These days every website really needs an SSL certificate. Google penalises those that don’t, and Internet users have got used to seeing that little padlock icon.
You may be wondering what the point of paying for one is when places like LetsEncrypt offer them for free.
The truth is that whilst there is no difference in security between a paid SSL and a free one, there are still some “under the bonnet” differences that you could find useful.
Most free SSL certificates are only valid for three months, so managing renewals can be a bit of a hassle. A paid certificate will be valid for either one or two years, which makes the admin side of things much easier.
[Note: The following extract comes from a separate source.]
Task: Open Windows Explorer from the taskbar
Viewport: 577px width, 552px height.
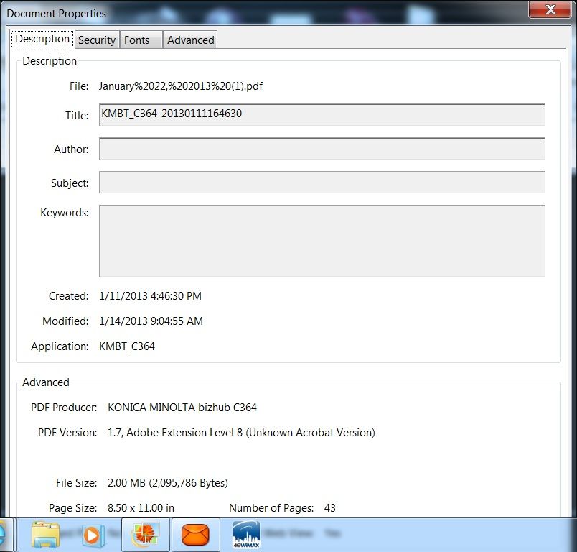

Paid SSL certificates are available with either Organisation Validation (OV) or Extended Validation (EV). This means that more rigorous checks are carried out by the Certificate Authority. For example, these could include verifying that your business is properly registered, that your accounts are up to date, and what the status of your key personnel is.
If you ever have to deal with a large technically-savvy client, there’s a good chance they’ll know how to check which type of certificate your website is using. If so, they’ll be able to see for themselves that you’ve been properly vetted and legitimised by a trusted third party. You won’t get this level of assurance with a free SSL.
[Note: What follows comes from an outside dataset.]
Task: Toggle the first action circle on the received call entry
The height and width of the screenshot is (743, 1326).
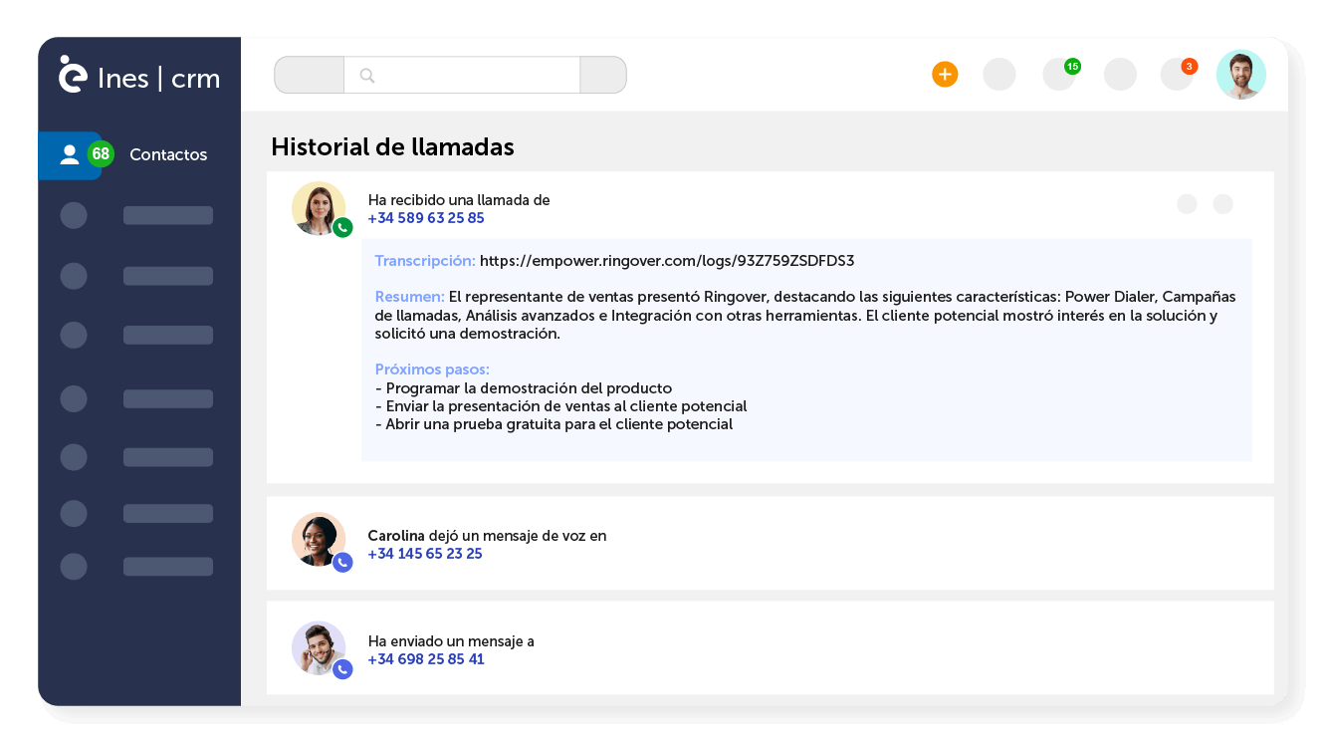Action: pos(1187,203)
The amount of assistance offered with a paid SSL will probably be much greater than that provided with a free one. If you depend on your website for your income, wouldn’t you want reassurance that someone will be there for you if there are any problems?
It’s not often it happens, but if anyone ever suffers financially due to an incorrectly issued SSL certificate, the amount they can claim back is much higher with a paid one. This extra safeguard is an additional layer of assurance that only a paid certificate can offer.
If you’re currently using a free SSL (or you haven’t got one at all!) there’s no better time to benefit from the extra comfort offered by a paid one.